- Record excerpts:
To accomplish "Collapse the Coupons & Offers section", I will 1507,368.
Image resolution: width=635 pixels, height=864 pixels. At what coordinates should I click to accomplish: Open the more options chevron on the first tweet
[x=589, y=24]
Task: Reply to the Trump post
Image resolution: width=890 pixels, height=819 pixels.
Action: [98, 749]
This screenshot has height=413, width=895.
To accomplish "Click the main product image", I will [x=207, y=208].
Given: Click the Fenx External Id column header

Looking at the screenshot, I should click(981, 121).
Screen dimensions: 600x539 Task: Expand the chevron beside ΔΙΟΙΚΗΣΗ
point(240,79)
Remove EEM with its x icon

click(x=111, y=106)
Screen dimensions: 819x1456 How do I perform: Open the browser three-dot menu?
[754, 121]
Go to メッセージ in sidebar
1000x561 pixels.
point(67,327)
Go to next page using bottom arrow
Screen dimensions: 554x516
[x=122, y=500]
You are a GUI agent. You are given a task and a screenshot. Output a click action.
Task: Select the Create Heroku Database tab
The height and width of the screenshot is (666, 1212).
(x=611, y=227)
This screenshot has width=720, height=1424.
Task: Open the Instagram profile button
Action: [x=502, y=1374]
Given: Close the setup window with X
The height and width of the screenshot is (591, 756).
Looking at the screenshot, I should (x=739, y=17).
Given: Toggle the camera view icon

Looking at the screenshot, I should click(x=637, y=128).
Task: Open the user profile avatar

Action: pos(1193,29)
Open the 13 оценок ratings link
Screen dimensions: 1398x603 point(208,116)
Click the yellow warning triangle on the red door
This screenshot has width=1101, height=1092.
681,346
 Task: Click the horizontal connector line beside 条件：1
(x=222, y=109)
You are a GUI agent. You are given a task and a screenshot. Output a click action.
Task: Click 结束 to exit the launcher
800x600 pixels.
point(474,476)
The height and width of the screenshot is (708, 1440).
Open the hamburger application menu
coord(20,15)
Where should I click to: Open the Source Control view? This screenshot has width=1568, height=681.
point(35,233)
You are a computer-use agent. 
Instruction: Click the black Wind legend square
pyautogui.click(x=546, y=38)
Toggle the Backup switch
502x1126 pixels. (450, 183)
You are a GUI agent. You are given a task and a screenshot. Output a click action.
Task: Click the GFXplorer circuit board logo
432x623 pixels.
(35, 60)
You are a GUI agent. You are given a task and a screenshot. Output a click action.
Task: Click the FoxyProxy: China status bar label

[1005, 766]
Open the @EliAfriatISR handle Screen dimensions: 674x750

- Activity: Your answer should be one number: how many lines in the material hold the string "will".

- Solved problem: 2